To satisfy Anaxagorean narrative conventions, Cantor's definition of a set, and Pauli's exclusion principle, we require that seeds are perfectly distinct. Therefore seed counts always report a positive integer or zero, *not* fractions or negative numbers. Quark coefficients are always integers too because quarks are defined by pairs of seeds. Moreover, a logical style of description requires that seeds are indestructible. And thus quarks must be indestructible too because by definition seed-pairs are permanently bound together.

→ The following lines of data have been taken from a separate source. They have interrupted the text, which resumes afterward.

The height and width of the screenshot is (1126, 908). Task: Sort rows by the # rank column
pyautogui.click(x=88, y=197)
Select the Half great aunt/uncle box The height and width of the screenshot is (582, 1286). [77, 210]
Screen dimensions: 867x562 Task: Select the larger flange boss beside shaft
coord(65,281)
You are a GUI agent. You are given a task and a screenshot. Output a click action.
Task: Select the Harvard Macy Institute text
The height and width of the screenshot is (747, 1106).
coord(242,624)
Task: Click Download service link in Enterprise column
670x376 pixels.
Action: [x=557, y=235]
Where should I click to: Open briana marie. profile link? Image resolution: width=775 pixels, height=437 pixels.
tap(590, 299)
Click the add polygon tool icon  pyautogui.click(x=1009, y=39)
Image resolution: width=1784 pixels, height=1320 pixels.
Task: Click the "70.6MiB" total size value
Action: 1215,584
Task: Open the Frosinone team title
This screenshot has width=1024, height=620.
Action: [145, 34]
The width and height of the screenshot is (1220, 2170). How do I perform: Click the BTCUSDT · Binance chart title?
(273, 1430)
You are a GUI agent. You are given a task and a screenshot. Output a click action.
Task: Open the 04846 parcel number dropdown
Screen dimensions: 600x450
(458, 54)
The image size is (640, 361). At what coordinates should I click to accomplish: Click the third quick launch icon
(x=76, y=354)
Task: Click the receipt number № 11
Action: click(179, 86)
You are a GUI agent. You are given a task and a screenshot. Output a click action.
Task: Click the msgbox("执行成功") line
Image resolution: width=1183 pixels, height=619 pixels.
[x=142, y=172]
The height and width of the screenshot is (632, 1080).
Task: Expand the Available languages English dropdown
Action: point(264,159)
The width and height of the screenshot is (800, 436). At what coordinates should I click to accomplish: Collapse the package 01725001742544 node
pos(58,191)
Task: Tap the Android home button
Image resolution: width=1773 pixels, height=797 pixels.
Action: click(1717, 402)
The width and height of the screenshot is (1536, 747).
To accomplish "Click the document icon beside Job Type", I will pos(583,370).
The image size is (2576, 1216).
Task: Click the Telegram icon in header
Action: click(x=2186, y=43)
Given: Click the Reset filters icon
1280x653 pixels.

Bead Panel from a baby carrier, Basap people. Borneo 19th century, 27 x 19 cm. From the Teo Family collection, Kuching. Photograph by D Dunlop. |

So the overall quantity and quality of the quarks in a description cannot change. Whenever some compound quarks $\mathbb{X}$, $\mathbb{Y}$ and $\mathbb{Z}$ are combined or decomposed, if

$\mathbb{X} + \mathbb{Y} \leftrightarrow \mathbb{Z}$

then the coefficients of any type of quark q are related as

$n^{\sf{q}} \left( \mathbb{X} \right) + n^{\sf{q}} \left( \mathbb{Y} \right) = n^{\sf{q}} \left( \mathbb{Z} \right)$

And a sum over all types of quarks *N* is constrained as

$N^{\mathbb{X} } + N ^{ \mathbb{Y} } = N ^{ \mathbb{Z} }$

These relationships are the logical basis for a variety of conservation laws that are found throughout physics. We often refer back to them in the articles that follow.